(Beginning of THE RECORDS)

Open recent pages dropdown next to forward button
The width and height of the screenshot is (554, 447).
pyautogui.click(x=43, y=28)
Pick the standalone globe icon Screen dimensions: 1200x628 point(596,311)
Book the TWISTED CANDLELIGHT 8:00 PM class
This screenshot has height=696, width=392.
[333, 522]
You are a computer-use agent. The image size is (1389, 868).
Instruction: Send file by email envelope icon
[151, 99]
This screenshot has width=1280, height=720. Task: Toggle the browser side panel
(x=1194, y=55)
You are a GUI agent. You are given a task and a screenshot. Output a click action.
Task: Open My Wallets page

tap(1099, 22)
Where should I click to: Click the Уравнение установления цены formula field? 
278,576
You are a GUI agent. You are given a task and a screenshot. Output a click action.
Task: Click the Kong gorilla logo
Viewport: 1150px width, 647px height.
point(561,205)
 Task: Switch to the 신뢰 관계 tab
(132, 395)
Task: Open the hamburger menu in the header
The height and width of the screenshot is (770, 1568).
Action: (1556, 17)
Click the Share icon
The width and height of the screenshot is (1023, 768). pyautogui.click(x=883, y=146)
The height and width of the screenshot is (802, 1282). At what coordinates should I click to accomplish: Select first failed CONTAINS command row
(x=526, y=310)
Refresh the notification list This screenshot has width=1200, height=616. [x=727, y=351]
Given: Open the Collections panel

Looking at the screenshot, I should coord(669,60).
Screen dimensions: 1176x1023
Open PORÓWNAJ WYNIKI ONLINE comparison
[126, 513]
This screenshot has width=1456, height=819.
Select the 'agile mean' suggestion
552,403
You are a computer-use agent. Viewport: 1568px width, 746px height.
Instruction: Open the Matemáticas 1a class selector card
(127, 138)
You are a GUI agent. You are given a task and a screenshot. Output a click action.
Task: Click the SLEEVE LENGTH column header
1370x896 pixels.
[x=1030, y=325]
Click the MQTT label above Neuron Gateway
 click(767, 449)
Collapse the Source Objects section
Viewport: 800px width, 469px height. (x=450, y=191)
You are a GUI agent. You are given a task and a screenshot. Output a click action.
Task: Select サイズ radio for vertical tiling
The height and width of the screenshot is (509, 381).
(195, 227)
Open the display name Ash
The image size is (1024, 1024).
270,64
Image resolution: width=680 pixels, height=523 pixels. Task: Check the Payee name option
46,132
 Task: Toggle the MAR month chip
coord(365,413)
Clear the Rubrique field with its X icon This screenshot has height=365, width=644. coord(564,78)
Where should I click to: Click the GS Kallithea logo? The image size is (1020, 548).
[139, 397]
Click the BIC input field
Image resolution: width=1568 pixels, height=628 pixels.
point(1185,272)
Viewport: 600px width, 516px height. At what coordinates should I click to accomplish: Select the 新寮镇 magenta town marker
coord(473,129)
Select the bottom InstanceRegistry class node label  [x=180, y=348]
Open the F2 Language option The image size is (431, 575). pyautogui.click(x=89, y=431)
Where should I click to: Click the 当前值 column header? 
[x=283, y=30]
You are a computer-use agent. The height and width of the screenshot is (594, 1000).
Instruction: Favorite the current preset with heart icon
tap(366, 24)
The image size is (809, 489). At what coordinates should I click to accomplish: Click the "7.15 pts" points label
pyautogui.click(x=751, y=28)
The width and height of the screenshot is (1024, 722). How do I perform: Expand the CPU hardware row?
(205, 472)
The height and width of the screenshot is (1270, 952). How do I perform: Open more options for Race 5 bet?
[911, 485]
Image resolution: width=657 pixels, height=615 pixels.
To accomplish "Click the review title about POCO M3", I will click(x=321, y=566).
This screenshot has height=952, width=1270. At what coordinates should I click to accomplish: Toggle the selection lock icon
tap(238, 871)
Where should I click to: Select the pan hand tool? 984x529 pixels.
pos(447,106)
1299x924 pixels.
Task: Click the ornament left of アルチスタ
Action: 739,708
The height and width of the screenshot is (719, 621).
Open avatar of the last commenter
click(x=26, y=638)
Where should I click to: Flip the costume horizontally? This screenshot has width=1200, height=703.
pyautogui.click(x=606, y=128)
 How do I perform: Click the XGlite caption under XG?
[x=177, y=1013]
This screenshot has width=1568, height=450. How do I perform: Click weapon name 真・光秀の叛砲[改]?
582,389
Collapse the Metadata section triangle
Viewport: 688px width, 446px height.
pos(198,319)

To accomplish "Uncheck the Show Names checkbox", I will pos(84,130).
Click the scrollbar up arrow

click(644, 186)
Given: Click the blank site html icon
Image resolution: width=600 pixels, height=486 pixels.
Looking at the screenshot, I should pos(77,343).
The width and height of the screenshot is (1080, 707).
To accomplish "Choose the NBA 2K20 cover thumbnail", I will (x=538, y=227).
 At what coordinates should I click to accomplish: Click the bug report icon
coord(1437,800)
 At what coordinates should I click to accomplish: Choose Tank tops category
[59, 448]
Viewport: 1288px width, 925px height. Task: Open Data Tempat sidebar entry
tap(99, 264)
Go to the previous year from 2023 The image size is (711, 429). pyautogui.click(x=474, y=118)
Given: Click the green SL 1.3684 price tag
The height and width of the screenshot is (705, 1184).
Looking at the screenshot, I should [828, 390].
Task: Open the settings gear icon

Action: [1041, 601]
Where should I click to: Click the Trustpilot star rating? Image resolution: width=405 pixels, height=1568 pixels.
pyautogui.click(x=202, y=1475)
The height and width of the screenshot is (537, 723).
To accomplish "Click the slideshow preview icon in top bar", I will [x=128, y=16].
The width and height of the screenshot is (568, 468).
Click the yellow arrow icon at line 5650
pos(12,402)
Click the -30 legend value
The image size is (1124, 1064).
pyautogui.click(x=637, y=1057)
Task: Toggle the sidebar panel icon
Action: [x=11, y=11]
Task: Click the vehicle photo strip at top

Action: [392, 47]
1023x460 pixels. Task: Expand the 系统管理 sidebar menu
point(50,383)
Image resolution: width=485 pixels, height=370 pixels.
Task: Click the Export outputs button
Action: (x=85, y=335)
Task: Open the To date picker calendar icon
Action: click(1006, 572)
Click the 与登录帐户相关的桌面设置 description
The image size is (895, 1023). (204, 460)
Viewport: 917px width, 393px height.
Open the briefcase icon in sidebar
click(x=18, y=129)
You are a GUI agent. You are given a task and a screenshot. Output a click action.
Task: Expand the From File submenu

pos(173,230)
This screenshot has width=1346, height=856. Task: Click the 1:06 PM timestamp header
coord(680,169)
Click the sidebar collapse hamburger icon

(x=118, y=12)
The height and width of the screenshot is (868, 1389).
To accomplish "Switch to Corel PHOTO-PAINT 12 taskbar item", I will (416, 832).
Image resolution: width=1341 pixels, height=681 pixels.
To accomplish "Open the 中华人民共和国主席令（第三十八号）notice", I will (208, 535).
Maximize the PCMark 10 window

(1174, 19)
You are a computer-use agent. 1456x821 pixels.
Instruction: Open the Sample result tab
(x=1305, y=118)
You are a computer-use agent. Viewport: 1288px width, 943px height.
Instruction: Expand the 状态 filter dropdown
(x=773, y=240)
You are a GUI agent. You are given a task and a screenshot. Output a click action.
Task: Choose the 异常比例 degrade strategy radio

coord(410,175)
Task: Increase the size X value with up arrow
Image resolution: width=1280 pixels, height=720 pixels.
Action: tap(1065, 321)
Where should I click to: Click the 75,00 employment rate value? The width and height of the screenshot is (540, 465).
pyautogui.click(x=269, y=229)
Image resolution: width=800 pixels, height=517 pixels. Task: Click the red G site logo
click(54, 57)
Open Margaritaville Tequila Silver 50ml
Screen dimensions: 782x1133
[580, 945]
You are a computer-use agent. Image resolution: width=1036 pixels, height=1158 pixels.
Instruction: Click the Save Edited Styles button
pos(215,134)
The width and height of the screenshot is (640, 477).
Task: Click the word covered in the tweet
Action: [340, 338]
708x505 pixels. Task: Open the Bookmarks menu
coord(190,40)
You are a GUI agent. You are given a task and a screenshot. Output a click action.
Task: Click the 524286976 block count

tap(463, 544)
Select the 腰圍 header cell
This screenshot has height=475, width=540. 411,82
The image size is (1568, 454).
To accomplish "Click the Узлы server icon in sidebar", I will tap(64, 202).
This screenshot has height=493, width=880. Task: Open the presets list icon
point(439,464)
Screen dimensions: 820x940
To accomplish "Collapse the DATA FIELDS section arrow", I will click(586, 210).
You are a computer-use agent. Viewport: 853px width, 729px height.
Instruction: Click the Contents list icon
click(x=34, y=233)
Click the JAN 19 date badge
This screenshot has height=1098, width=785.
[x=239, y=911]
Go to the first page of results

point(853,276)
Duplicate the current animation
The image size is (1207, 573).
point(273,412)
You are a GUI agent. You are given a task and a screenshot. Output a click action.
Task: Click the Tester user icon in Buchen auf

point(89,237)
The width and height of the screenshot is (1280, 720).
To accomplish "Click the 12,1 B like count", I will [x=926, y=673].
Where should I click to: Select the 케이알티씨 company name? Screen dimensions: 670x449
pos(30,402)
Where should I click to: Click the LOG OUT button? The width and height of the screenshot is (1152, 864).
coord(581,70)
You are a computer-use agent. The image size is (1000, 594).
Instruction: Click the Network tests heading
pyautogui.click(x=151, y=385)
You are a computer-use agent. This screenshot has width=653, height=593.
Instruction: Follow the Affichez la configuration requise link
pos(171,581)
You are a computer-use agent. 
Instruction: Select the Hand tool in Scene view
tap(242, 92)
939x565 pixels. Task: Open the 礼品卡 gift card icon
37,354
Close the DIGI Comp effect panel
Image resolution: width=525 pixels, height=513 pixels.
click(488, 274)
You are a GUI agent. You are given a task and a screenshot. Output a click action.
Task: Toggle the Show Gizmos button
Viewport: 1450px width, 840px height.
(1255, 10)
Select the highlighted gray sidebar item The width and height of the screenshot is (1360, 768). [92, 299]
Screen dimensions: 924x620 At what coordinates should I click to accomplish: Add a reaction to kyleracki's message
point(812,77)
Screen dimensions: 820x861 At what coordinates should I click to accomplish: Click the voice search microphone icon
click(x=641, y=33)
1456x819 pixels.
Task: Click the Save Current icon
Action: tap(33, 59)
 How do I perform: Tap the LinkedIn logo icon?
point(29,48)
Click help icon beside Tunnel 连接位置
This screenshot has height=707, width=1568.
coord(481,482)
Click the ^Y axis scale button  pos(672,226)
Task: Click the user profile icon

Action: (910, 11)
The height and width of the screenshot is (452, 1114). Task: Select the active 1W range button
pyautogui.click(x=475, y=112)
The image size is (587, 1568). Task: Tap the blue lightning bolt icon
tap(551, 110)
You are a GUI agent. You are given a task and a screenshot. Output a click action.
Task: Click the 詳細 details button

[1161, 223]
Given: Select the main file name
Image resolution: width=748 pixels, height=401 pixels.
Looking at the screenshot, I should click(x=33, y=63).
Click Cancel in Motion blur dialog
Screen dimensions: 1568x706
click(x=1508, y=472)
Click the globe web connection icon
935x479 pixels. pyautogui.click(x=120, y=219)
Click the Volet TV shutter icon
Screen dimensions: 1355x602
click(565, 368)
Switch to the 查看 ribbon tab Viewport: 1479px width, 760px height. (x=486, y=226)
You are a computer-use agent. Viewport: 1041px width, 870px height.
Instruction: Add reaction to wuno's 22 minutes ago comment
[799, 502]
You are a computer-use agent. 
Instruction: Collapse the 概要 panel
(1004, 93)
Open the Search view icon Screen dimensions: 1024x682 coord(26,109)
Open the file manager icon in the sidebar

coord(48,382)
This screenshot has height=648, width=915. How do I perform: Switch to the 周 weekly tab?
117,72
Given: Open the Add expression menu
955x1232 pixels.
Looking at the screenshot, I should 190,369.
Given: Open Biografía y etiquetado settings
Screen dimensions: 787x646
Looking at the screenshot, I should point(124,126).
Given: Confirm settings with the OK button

(End of THE RECORDS)

**TASK TO COMPLETE**
Copy exactly the lines above, starting at the opening line and finishing at the line in which "Task: Open the hamburger menu in the header" occurs.

**RESPONSE TO THE TASK**
Open recent pages dropdown next to forward button
The width and height of the screenshot is (554, 447).
pyautogui.click(x=43, y=28)
Pick the standalone globe icon Screen dimensions: 1200x628 point(596,311)
Book the TWISTED CANDLELIGHT 8:00 PM class
This screenshot has height=696, width=392.
[333, 522]
You are a computer-use agent. The image size is (1389, 868).
Instruction: Send file by email envelope icon
[151, 99]
This screenshot has width=1280, height=720. Task: Toggle the browser side panel
(x=1194, y=55)
You are a GUI agent. You are given a task and a screenshot. Output a click action.
Task: Open My Wallets page

tap(1099, 22)
Where should I click to: Click the Уравнение установления цены formula field? 
278,576
You are a GUI agent. You are given a task and a screenshot. Output a click action.
Task: Click the Kong gorilla logo
Viewport: 1150px width, 647px height.
point(561,205)
 Task: Switch to the 신뢰 관계 tab
(132, 395)
Task: Open the hamburger menu in the header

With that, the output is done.